During the framers’ debates over charges considered grounds for impeachment during the Constitutional Convention in 1787, the authors determined that the phrasing of “treason and bribery” alone was not enough to encompass impeachable offences, and they settled on the inclusion of “high crimes and misdemeanours” to establish a broad definition that supplants ordinary criminality.

Alexander Hamilton, in his Federalist papers, had defined impeachment as a “method of national inquest into the conduct of public men” alleged to have violated the public trust,” adapting a concept introduced to the colonies from England, which established impeachment proceedings as early as the 14th century to hold royal advisers to public account.

Even at the time of the framers’ Constitutional Convention, Parliament was beginning the impeachment proceedings around British governor Warren Hastings, who was eventually acquitted.

The process begins with the House of Representatives. A member of Congress can introduce a resolution, or the House can agree to begin an investigation to determine the grounds for impeachment through an investigative or exploratory process led by the House Judiciary committee.

An impeachment trial can be approved by a simple majority vote.

In the House, roughly 227 Democrats and one independent from the 435-member Congress could be likely to support articles of impeachment.

If Congress votes to support articles of impeachment, or “impeaches”, the president will face the US Senate, which acts as the court for trial in the removal proceedings.

The chief justice of the US Supreme Court presides over that trial. In this case, that’s Chief John Roberts.

A group of Senate representatives called “managers” act as the trial’s prosecutors. A trial consists of evidentiary hearings, witness testimonials and examination.
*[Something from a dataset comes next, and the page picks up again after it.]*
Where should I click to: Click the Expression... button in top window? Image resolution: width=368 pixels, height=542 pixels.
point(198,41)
The constitution says “the Senate shall have the sole Power to try all Impeachments … [but] no person shall be convicted without the Concurrence of two-thirds of the Members present.”

The 100-member Senate includes 53 Republicans, 45 Democrats and two independents, largely voting along Democrat lines. A two-thirds vote would require at least 20 Republicans to side with Democrats and independents to convict the president.
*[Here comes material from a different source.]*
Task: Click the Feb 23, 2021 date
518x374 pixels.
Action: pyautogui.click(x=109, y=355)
The Senate also notes that, in some cases, it could also disqualify officials found guilty from holding public offices in the future.

The Constitution also opens impeachment to the vice president and “all civil officers” in the US.

The House has initiated impeachment proceedings more than 60 times, but fewer than a third have moved to a trial.

From as early as 1799, the Senate has conducted 19 impeachment trials, including the impeachment attempts of two presidents — Andrew Johnson in 1868 and Bill Clinton in 1999. Neither was found guilty. (President Richard Nixon resigned from office in 1974 as Congress prepared to vote on his impeachment, which was nearly certain following the release of tapes linking his obstruction of justice and complicity in the Watergate scandal.)

Since 1789, about half of Senate impeachment trials have resulted in conviction and removal from office.

A successful conviction would result in the president’s removal of office — fines and potential jail time for crimes committed while in office would be determined in civil courts.